Tell me how many lines in the data below hold the string "lower", and say nothing else.

RECORDS PROVIDED below:

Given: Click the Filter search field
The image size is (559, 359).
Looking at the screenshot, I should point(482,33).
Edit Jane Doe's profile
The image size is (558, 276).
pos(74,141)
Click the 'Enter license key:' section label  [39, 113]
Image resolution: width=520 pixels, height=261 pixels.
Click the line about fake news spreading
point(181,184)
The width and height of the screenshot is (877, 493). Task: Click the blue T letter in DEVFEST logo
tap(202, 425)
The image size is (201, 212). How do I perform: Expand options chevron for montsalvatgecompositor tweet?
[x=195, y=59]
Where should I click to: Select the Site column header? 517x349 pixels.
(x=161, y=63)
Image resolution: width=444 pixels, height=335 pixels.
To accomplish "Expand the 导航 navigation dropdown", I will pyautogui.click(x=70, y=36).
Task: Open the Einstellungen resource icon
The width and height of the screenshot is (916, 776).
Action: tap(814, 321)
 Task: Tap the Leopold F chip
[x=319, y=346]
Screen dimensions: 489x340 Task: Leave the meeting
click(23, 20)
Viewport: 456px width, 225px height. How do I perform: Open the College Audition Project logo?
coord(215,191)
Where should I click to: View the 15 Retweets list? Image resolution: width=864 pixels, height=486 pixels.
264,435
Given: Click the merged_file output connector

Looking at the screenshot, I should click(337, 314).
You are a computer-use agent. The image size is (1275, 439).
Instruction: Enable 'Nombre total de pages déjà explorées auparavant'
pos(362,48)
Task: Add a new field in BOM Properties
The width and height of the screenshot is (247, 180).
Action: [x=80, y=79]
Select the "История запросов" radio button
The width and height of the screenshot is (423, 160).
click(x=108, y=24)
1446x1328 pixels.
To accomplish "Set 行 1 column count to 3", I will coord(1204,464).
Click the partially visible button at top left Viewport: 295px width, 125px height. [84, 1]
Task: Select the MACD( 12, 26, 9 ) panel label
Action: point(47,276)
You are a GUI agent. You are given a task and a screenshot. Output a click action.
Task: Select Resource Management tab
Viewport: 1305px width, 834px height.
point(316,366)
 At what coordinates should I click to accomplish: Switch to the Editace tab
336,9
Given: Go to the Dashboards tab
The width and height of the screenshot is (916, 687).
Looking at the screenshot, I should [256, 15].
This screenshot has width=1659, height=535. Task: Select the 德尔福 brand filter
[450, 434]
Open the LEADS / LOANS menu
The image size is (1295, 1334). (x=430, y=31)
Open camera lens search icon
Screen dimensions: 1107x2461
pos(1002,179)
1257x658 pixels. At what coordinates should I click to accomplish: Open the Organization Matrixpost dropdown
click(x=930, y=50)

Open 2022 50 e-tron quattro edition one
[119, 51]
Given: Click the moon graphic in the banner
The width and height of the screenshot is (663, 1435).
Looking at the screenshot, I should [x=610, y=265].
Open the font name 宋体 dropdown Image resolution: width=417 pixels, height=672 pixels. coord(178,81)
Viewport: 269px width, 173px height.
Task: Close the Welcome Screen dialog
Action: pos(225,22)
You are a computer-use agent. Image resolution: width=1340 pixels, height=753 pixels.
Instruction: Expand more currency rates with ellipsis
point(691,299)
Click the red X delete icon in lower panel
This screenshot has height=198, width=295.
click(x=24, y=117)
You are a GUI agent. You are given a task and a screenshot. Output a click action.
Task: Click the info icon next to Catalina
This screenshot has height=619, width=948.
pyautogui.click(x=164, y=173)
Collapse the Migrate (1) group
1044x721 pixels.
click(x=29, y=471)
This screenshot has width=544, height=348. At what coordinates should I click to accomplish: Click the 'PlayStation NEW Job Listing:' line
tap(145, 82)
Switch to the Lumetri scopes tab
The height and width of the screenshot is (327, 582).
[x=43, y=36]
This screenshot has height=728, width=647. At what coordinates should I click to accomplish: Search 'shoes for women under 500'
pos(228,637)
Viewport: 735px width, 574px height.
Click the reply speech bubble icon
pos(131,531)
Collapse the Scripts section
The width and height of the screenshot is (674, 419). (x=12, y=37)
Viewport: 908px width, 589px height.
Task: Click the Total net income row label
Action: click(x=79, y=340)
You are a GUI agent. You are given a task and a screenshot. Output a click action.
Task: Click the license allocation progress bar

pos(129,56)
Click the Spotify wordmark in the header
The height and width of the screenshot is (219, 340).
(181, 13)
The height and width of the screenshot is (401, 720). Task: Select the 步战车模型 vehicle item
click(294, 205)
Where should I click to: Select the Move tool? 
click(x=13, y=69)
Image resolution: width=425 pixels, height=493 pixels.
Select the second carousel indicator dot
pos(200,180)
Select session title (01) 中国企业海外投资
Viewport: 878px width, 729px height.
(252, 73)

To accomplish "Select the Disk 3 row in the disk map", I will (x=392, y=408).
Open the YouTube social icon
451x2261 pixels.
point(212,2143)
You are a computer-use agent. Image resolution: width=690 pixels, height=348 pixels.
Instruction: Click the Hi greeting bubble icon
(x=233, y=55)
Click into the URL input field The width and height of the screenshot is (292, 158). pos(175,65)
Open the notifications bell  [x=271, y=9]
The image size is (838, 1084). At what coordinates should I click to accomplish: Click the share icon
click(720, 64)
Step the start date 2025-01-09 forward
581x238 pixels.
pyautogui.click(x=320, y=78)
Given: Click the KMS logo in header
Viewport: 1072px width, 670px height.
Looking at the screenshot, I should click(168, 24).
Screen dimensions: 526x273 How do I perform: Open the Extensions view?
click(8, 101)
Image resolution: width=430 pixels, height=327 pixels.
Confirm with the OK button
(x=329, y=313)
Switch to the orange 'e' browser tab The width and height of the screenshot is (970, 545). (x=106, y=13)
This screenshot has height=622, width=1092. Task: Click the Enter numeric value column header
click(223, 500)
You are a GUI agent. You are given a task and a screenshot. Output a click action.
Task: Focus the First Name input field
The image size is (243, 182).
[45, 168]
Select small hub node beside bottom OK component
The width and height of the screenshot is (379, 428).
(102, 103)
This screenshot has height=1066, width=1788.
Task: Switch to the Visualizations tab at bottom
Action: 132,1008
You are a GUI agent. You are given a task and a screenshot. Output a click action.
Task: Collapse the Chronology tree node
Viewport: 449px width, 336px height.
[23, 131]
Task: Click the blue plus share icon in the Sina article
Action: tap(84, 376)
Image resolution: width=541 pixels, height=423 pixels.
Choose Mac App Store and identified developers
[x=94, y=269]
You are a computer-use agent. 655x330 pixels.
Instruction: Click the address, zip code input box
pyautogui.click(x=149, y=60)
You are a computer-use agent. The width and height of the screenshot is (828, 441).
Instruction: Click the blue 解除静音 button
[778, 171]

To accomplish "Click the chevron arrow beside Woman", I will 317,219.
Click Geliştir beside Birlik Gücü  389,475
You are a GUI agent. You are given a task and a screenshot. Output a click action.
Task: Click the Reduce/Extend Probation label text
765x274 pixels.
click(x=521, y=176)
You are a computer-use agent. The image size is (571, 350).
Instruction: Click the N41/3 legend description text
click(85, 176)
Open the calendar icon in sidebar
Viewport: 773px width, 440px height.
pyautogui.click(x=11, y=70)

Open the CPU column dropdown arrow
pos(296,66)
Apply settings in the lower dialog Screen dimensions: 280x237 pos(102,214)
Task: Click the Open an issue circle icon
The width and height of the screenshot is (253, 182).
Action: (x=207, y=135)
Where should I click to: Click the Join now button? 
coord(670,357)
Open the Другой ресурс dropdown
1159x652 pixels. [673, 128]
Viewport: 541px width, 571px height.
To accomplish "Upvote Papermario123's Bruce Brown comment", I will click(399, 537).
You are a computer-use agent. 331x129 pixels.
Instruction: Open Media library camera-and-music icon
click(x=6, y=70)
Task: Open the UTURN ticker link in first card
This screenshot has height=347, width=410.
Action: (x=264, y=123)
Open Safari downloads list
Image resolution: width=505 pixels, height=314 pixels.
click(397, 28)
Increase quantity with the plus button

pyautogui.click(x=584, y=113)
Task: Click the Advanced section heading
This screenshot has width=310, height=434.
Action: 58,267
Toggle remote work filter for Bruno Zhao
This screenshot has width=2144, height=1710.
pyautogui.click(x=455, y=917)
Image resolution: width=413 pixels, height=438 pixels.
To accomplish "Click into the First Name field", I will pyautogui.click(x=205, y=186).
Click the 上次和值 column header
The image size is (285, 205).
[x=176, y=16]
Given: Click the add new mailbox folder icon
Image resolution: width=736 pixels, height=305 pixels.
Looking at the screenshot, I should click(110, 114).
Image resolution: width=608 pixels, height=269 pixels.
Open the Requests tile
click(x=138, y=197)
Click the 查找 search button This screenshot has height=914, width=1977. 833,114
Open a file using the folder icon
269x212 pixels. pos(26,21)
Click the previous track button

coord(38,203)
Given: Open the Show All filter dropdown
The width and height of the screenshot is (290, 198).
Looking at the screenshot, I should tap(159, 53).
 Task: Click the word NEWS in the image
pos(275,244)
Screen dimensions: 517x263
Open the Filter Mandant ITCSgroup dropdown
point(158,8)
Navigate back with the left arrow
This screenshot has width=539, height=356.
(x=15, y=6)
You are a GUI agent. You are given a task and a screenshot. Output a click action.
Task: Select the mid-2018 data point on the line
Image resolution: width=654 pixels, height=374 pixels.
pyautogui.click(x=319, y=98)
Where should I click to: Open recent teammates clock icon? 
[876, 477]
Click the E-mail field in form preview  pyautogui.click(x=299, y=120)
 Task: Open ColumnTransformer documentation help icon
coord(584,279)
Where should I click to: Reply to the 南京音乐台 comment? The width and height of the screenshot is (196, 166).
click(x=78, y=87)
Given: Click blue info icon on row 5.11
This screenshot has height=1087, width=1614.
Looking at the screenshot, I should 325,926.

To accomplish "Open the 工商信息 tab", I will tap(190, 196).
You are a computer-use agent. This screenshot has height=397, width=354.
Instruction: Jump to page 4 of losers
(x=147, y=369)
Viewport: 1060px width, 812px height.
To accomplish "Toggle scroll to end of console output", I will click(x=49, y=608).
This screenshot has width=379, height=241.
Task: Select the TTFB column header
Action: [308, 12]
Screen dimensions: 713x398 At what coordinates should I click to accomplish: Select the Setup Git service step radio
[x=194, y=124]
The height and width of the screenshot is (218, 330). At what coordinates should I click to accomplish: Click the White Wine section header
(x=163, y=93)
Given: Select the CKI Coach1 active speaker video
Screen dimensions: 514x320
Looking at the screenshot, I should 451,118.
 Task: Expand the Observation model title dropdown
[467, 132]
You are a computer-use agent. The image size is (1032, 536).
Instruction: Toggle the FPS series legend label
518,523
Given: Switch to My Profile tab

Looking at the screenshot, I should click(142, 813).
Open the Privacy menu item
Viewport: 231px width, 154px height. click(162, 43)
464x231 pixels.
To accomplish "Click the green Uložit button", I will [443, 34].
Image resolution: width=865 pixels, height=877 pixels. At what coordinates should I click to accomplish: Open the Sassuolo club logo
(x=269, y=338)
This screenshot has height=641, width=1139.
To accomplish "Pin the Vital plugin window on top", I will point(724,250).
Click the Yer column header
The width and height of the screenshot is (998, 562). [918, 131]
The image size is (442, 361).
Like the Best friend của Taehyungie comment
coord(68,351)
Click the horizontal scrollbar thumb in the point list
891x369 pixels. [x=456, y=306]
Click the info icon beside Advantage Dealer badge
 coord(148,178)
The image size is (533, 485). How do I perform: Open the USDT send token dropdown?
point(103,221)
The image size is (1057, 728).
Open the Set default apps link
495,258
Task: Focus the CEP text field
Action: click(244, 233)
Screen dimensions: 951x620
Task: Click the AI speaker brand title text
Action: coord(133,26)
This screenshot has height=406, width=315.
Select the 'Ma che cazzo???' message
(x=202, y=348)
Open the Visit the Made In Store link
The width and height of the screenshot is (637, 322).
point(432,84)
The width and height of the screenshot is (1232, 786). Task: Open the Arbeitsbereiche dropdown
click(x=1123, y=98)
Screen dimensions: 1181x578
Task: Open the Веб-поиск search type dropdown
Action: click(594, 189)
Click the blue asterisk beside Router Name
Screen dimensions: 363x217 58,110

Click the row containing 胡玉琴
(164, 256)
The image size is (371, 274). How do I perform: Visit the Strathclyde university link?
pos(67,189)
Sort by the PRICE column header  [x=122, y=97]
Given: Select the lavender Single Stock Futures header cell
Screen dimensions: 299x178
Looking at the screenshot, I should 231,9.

End of RECORDS PROVIDED.

OUTPUT FOR THIS TASK:
2